Currently available antipsychotic medications offer only modest, if any, effects on cognitive performance in people with schizophrenia. Treatments that would improve these impairments could lead to better functional outcomes. Atomoxetine is a nonstimulant, selective norepinephrine reuptake inhibitor approved for the treatment of attention-deficit/hyperactivity disorder. In animals, it has been shown to increase extracellular levels of acetylcholine and dopamine in cortical and hippocampal regions. Following a 2-week stabilization period, 32 subjects with DSM-IV-diagnosed schizophrenia or schizoaffective disorder were randomly assigned to atomoxetine (80 mg daily) or placebo for 8 weeks. All subjects were treated with antipsychotic monotherapy (excluding clozapine, aripiprazole, and first-generation antipsychotics).
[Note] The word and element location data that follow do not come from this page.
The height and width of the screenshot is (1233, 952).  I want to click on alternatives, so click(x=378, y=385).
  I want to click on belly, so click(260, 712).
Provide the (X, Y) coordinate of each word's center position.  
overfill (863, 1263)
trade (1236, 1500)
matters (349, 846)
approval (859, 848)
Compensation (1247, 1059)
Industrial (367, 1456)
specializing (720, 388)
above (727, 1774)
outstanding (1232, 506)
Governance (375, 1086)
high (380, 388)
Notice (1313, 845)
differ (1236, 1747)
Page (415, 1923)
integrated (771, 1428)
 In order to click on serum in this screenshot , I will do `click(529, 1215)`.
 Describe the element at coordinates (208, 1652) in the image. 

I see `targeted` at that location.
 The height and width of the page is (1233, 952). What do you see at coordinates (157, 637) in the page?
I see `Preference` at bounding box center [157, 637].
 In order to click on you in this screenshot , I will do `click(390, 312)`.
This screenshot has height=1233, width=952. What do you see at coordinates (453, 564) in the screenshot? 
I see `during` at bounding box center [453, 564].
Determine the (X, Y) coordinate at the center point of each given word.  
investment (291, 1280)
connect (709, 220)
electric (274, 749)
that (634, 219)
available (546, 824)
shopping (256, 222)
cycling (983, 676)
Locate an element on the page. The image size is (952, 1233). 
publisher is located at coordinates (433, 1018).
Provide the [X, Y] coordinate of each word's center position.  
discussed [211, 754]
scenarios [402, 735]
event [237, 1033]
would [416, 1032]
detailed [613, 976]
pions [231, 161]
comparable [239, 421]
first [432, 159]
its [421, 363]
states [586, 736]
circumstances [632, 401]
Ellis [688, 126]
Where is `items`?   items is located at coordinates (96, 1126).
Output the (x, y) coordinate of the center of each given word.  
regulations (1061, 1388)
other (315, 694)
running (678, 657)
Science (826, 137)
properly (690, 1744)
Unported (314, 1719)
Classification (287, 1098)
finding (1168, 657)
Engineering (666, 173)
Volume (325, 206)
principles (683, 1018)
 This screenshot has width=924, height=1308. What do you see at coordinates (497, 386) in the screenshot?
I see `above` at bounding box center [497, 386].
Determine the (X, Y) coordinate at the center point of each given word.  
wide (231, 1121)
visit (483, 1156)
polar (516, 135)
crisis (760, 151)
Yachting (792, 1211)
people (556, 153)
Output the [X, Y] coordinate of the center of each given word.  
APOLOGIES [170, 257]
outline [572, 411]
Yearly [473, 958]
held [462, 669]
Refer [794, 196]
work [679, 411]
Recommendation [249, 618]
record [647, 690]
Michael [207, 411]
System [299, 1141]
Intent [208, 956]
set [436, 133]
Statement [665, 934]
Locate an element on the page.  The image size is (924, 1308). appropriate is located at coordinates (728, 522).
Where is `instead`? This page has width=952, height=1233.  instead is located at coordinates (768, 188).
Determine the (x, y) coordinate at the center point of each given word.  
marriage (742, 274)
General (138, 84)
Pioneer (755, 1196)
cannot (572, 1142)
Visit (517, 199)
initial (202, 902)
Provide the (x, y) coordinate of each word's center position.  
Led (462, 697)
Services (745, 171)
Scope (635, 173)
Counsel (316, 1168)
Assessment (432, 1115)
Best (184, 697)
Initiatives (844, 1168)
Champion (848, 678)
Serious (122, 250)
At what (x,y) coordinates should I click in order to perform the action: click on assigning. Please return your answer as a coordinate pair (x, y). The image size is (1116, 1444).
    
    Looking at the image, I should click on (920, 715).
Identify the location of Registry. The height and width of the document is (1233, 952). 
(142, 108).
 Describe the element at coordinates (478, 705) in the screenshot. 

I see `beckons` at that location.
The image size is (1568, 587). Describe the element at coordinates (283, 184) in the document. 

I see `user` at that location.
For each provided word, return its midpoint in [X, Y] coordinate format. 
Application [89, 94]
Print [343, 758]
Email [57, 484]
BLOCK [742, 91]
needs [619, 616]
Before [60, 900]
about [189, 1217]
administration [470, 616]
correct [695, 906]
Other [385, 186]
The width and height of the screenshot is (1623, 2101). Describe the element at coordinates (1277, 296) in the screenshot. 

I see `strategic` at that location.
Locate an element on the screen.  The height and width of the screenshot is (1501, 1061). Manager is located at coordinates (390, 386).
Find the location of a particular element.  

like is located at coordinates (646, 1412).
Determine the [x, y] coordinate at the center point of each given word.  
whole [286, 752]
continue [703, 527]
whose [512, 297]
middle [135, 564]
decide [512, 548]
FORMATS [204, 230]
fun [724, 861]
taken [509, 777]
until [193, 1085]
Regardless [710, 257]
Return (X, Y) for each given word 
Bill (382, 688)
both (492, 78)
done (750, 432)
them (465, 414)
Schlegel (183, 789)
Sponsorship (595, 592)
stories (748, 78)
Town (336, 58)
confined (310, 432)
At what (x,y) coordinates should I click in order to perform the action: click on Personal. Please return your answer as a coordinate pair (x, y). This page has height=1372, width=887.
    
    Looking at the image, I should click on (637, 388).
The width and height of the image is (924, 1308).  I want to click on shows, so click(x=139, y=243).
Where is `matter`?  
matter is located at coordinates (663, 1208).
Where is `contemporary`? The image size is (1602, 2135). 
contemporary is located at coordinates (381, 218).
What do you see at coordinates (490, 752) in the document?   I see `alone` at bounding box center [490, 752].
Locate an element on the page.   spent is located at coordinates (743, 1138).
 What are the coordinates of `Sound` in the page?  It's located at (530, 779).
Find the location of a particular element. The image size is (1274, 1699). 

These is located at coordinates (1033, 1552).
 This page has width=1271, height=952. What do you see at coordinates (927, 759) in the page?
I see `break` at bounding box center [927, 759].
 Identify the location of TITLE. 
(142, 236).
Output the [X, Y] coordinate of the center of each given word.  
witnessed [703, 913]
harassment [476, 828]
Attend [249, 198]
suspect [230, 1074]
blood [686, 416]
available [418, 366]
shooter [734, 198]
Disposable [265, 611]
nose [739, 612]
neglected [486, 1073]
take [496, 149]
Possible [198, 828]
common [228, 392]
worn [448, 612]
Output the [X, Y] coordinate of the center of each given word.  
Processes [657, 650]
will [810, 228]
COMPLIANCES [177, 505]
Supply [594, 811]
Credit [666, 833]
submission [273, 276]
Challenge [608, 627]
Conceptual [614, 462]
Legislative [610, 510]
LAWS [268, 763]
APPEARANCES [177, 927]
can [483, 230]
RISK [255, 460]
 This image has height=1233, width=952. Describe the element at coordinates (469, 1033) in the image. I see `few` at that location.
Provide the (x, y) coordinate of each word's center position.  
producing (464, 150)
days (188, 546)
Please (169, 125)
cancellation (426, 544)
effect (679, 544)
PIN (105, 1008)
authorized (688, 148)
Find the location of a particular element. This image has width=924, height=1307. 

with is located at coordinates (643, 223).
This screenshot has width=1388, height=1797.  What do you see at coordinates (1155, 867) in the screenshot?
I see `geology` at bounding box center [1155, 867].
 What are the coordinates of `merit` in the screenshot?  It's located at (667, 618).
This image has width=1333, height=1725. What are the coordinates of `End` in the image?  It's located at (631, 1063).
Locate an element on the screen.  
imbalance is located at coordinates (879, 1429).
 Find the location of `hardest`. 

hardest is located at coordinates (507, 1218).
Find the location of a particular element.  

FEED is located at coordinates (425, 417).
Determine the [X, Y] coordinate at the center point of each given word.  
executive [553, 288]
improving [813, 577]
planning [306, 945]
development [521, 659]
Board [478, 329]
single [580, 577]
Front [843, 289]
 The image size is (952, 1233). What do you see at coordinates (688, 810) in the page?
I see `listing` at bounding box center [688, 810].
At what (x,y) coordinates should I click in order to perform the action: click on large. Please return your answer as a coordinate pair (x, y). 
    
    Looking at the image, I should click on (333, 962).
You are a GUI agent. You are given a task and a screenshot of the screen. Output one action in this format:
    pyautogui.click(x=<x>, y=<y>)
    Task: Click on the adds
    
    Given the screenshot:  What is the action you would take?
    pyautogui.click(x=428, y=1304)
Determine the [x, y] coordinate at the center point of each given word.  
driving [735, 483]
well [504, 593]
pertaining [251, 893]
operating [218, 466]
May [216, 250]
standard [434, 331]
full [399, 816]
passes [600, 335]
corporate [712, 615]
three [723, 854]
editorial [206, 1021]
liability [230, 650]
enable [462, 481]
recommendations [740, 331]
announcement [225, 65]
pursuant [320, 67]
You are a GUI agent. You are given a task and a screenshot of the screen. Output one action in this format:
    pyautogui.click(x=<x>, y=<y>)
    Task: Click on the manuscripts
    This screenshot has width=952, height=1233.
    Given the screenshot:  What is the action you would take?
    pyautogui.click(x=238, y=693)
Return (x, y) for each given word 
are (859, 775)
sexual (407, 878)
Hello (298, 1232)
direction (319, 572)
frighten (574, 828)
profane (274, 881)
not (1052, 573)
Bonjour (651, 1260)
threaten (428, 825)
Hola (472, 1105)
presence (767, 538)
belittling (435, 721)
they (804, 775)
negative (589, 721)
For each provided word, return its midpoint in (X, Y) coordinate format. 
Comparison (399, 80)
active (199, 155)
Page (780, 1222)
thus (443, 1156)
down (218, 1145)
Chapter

Neuropsychological test performance was the primary outcome variable, and the neuropsychological test battery included measures of attention, motor speed, executive function, processing speed, verbal and visual memory, and working memory (rated at baseline and end point). Symptom and side-effect ratings were performed every 2 weeks. The study was conducted from April 2004 through December 2006. There were no treatment group differences on the primary study outcome measure (overall mean z-score: Wilcoxon chi(2) = 0.21, df = 1, p = .64); nor was there significant evidence of variation in treatment effects on z-score changes across the individual neuropsychological tests (chi(2) = 8.22, df = 8, p = .41). No between-group differences were noted in symptom changes. Atomoxetine was well tolerated and was associated with a trend for improvement in extrapyramidal side effects relative to placebo (p = .063). Our results provide further evidence that atomoxetine has limited benefit for improving cognition in people with schizophrenia. clinicaltrials.gov Identifier: NCT00161031.